Akujobi A.U.,1 Nwakamma, G,I.,2 Ejidike, G.E.,3 Obioma-Elemba. J.E.,1 Chinelo C. Vincent, C.C.,4 and Akogu, O.A.1
- Department of Optometry, Imo State University, Owerri, Nigeria.
- Department of Optometry, Federal University of Technology, Owerri, Nigeria.
- Department of Optometry, Madonna University, Elele, Nigeria.
- Department of Nursing Science, Imo State University, Owerri, Nigeria.

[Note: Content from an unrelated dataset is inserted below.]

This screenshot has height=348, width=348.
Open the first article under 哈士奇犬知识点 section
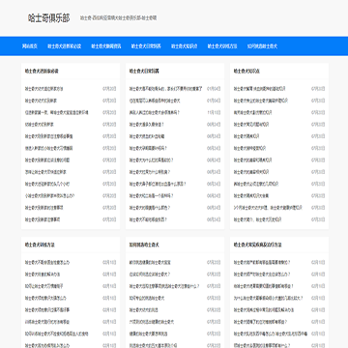click(260, 89)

Corresponding Author: Akujobi A.U. Email: firstname.lastname@example.org Phone: M +2348033727967
The preponderance of onchocerciasis and malaria infections in similar ecological settings is incidental to co-infection. Therefore, investigations into the mixed-infection pattern of these parasitic diseases are apt in
order to maximize interventions and facilitate epidemiological mapping. A population-based cross-sectional study was conducted in Ahani-Achi community, a rain forest mosaic area of Enugu State, Nigeria from March
2012 to April 2014 to ascertain the prevalence of onchocerciasis-malaria co-infection. Four hundred and forty-seven (447) persons aged 10 – ≥60 years were recruited into the study through a convenience sampling technique and examined using standard skin snip biopsy and smear microscopy techniques. Three hundred and nine (309) persons tested positive to concurrent O. volvulus and malaria parasitemia, representing a
co-infection rate of 69.13%. In both males (53.62%) and females (70.83%), the ≥60 years age group was most infected and the infection rate was significantly (p<0.05) affected by age. On the overall, more females (77.50%) were infected than males (59.45%), although the difference was not statistically significant (p>0.05) while fishermen were significantly (p<0.05) more infected (81.08%) than other occupation groups. Although the burden of co-infection reported is worrisome, the study strongly posits that if periodic surveillance and integrated approach to control strategies are adopted and sustained, the morbidity, mortality and economic loss associated with these infections will be forestalled.
Keywords: Prevalence, Concomitant, Onchocerciasis, Malaria, Infection.